## WHAT IS BEING ASKED
Nothing but the lines from the first line of the entries through the line with "Viewport: 380px width, 354px height." should appear in the answer, transcribed exactly and free of pictures.

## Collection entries
==*==
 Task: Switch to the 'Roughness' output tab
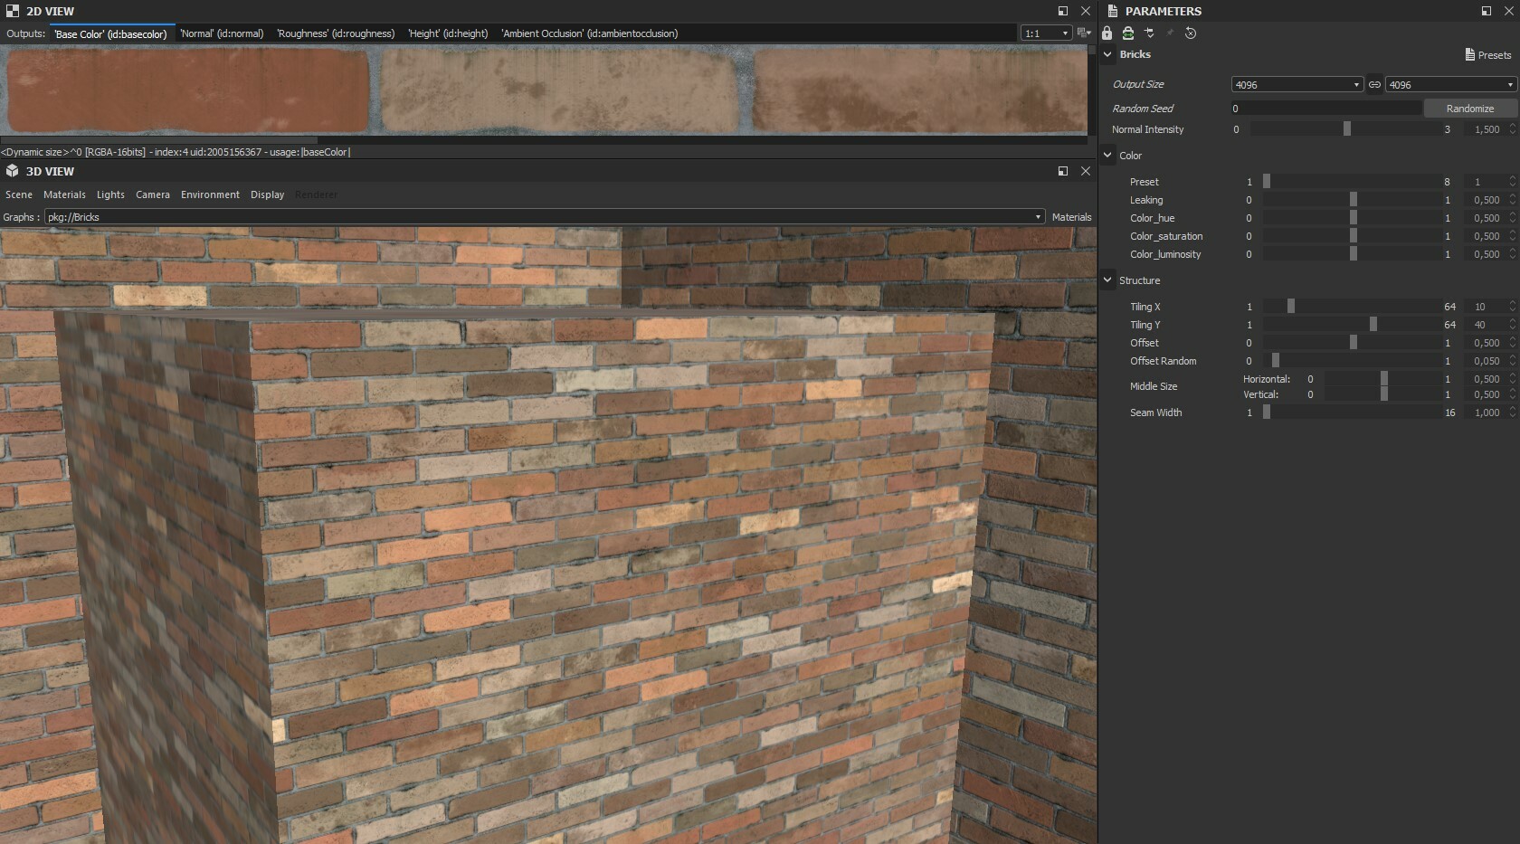pos(336,33)
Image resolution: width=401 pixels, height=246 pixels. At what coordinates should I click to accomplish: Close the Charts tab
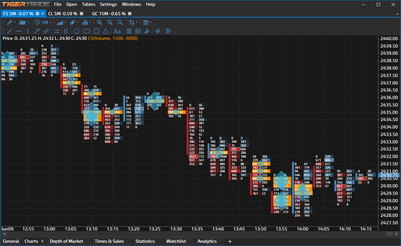pyautogui.click(x=42, y=241)
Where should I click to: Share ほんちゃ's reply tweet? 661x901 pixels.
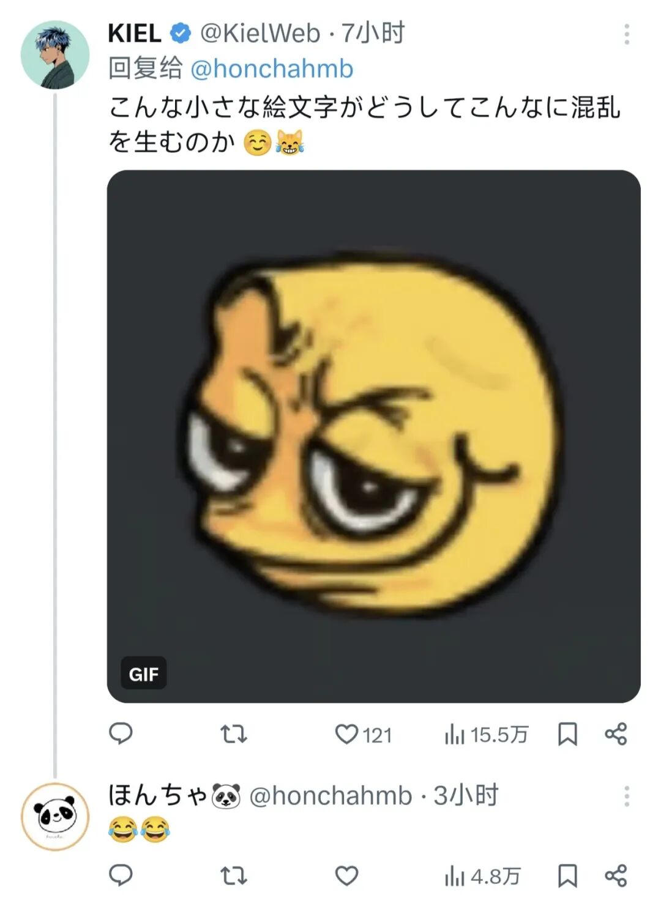pos(616,876)
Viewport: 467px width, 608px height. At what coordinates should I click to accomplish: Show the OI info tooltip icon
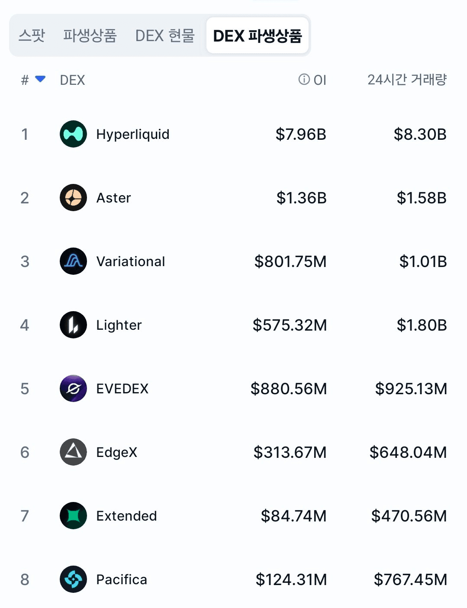(304, 80)
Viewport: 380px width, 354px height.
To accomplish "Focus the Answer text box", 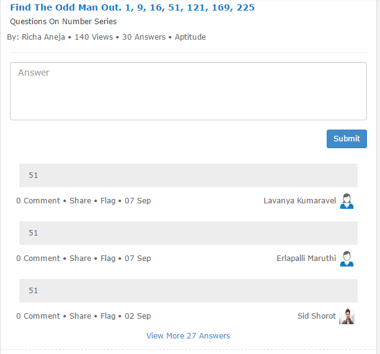I will pyautogui.click(x=188, y=91).
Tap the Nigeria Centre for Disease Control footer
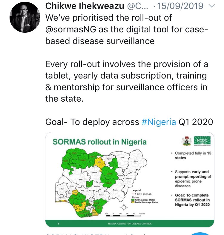 (130, 224)
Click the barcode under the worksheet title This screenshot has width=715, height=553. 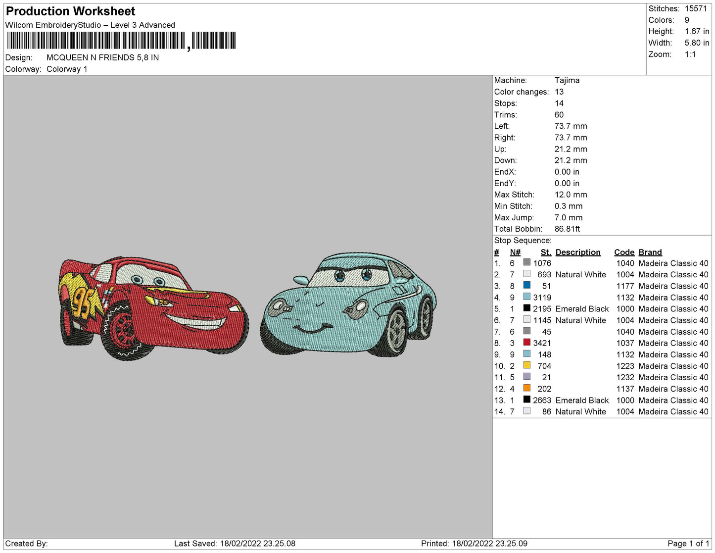pos(121,41)
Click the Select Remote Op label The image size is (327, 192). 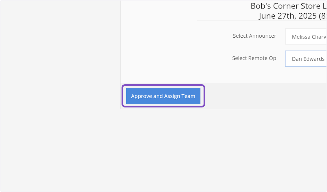(x=254, y=58)
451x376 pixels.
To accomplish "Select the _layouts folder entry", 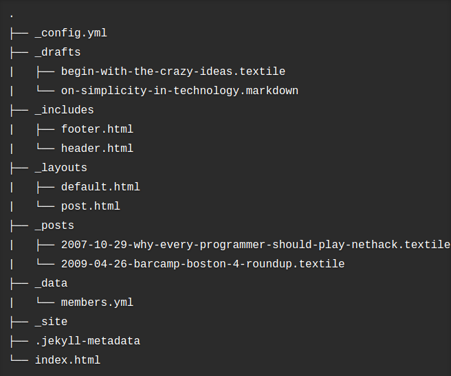I will point(61,168).
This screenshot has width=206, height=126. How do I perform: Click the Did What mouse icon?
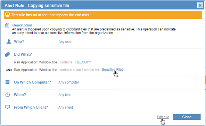tap(8, 54)
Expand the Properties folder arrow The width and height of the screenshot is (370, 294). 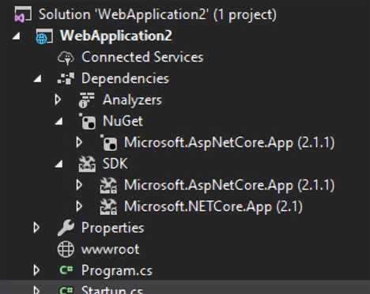tap(36, 228)
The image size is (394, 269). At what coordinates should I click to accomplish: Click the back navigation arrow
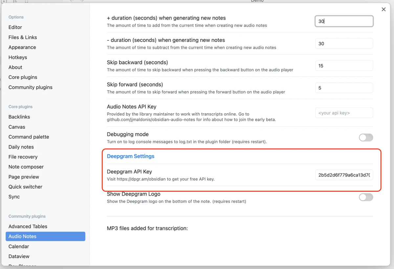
==*==
## ANSWER SECTION
 Task: Switch to the 'Roughness' output tab
pos(336,33)
Image resolution: width=401 pixels, height=246 pixels. At what coordinates should I click to accomplish: Close the Charts tab
pyautogui.click(x=42, y=241)
Where should I click to: Share ほんちゃ's reply tweet? 661x901 pixels.
pos(616,876)
Viewport: 467px width, 608px height. At what coordinates should I click to accomplish: Show the OI info tooltip icon
(304, 80)
Viewport: 380px width, 354px height.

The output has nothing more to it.